The Texas Rangers did not immediately respond to a request for comment about 26 deaths in the Tarrant County jail that were not independently investigated per the 2017 Sandra Bland Act. Tarrant County Jail Administrator Shannon Herklotz told the Star-Telegram in February that the Rangers do sometimes decline to investigate.
A police department spokesperson said Demore “had not previously seen the provided document, nor did he know who had submitted the form.” The spokesperson was also unaware of the roster. He did not mention Phillips or clarify if he is still with the department. His name is not on the most recent city employee salary database.
The Sheriff’s Office did not respond to multiple requests for comment.
The Police Department said its officers do not investigate jail deaths for the Sheriff’s Office, despite the names of two listed as investigators.
“Members of our department conduct reviews, and both of the listed officers were assigned to the unit which conducts the review,” the police spokesperson said in an email exchange.

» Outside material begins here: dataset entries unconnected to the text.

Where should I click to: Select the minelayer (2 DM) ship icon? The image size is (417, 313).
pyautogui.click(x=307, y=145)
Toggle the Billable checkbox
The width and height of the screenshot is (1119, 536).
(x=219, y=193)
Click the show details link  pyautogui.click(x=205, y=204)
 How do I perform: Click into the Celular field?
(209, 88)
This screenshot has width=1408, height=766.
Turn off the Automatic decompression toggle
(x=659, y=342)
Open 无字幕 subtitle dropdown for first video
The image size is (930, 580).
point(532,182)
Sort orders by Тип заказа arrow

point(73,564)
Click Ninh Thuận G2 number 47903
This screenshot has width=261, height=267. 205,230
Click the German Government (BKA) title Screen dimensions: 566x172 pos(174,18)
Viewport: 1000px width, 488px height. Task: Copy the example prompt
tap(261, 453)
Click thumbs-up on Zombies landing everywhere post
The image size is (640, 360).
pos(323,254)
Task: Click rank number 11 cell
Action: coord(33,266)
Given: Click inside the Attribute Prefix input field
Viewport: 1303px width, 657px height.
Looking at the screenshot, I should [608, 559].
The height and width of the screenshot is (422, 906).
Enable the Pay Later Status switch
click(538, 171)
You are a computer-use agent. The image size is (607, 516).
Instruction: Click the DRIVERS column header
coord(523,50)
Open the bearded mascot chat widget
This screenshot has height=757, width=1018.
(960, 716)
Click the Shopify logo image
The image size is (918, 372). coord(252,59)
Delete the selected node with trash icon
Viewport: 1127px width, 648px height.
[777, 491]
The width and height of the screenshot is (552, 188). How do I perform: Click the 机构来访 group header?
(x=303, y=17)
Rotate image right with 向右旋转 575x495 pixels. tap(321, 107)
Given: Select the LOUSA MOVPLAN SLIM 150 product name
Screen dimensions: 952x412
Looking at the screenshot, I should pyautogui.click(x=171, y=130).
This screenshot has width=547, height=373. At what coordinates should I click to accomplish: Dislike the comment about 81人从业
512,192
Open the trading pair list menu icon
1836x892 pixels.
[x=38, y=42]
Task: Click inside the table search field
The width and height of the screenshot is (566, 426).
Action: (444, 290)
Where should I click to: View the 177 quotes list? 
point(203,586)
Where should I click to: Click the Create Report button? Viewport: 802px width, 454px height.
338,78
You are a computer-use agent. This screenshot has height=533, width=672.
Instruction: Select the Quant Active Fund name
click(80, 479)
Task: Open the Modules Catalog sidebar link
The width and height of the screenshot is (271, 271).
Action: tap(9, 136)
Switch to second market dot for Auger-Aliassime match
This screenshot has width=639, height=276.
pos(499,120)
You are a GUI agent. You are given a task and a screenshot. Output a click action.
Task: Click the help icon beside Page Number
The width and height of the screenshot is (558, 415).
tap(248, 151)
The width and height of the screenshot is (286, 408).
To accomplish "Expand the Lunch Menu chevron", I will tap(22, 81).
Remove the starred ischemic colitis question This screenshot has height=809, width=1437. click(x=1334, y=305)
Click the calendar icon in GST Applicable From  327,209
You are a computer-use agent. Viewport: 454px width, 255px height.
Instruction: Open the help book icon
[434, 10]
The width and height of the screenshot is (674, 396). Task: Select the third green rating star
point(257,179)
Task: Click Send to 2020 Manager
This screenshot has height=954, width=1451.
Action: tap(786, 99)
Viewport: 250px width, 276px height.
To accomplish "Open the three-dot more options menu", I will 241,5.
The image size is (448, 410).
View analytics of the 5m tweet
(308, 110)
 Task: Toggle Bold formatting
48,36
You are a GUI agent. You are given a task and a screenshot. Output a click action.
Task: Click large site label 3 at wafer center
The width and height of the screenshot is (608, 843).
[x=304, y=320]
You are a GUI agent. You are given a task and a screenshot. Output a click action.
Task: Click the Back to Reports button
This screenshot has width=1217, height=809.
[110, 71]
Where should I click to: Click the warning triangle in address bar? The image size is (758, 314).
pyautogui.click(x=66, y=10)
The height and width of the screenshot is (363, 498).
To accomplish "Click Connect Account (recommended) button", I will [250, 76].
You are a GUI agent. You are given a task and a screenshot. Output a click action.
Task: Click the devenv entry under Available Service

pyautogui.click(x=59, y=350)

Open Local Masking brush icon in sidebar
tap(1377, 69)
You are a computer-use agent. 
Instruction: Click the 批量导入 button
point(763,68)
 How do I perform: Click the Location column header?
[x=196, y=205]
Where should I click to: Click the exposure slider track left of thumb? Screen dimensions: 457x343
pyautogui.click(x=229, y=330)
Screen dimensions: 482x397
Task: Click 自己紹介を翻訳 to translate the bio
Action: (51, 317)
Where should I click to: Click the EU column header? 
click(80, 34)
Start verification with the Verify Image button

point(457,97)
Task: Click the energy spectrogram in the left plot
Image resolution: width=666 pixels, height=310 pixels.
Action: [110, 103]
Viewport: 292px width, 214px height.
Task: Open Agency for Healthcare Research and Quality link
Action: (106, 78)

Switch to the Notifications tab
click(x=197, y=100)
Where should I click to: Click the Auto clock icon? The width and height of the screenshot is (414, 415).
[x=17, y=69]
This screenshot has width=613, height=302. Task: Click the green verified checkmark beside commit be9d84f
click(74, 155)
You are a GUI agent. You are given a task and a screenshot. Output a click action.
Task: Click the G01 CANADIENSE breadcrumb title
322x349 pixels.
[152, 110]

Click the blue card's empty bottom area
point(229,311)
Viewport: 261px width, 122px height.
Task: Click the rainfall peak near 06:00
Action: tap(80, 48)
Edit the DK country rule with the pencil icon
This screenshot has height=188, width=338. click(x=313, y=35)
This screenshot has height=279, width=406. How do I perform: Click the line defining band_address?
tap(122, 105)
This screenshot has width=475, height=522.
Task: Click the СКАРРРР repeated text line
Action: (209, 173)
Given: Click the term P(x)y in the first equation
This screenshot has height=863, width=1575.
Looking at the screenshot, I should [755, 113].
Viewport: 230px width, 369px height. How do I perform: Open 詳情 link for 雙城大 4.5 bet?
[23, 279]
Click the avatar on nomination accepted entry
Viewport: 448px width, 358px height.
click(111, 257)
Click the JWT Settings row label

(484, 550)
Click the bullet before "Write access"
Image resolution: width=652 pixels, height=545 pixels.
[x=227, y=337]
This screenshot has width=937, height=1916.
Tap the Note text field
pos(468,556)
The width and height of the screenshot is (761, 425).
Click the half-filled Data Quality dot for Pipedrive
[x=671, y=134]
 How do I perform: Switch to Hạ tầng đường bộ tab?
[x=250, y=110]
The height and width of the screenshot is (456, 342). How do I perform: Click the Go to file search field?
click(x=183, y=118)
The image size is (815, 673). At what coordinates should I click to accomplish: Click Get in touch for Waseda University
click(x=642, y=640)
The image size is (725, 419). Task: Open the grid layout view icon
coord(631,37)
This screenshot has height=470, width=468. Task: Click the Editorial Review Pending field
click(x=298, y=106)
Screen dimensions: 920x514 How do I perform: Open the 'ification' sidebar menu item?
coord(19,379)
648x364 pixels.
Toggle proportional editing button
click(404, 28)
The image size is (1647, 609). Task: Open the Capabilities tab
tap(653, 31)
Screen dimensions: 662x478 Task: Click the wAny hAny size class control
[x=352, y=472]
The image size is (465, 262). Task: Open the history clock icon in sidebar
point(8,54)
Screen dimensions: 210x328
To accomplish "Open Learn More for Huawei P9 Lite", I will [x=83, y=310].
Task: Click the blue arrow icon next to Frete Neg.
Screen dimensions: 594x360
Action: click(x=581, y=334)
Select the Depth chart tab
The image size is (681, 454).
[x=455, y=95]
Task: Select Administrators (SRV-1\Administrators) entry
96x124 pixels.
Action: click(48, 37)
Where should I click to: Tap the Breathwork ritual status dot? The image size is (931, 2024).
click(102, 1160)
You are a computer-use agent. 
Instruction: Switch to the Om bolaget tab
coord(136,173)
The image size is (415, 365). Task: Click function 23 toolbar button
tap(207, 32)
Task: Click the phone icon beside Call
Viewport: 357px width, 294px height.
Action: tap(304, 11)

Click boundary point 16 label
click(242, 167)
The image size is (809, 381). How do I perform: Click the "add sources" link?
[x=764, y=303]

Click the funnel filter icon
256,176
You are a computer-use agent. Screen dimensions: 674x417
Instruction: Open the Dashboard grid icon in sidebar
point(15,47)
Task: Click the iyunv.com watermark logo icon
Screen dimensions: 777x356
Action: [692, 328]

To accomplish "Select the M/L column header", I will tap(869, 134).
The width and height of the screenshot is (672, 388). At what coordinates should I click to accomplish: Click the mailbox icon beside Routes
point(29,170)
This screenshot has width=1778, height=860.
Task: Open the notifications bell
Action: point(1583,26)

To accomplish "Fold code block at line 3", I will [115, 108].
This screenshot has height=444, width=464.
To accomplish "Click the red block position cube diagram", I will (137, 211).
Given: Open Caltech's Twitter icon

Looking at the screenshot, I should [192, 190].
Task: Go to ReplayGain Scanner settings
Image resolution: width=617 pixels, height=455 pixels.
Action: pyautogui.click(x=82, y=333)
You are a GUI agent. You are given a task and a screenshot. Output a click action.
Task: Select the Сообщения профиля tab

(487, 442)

The Sandra Bland Act requires the jail commission to appoint a third-party law enforcement agency for independent investigations of deaths in county jails.
A Star-Telegram investigation published in February found that by having sheriff’s offices and jail administrators submit the rosters, rather than making the appointments itself, the jail commission has been in violation of the law for over seven years.
County medical examiner’s offices are among the acceptable agencies for sheriff’s offices to choose, according to the roster, but medical examiner’s offices are not law enforcement agencies.
Jail commission Executive Director Brandon Wood did not respond to multiple requests for comment.
The jail commission’s public records office said that the roster is the most recent one it has on file for the Sheriff’s Office.
The first of the 26 jail deaths that were not independently investigated was that of Leon Jacobs on Oct. 30, 2021, the same month the roster was submitted.
Krishnaveni Gundu, executive director of the advocacy group Texas Jail Project, linked these 26 cases directly to the roster.
The fact that the roster remains on file with the jail commission nearly five months after it was widely reported that the outside agency listed on it was not conducting investigations “is yet another example of the Sheriff’s gross disregard and contempt for state laws,” she said.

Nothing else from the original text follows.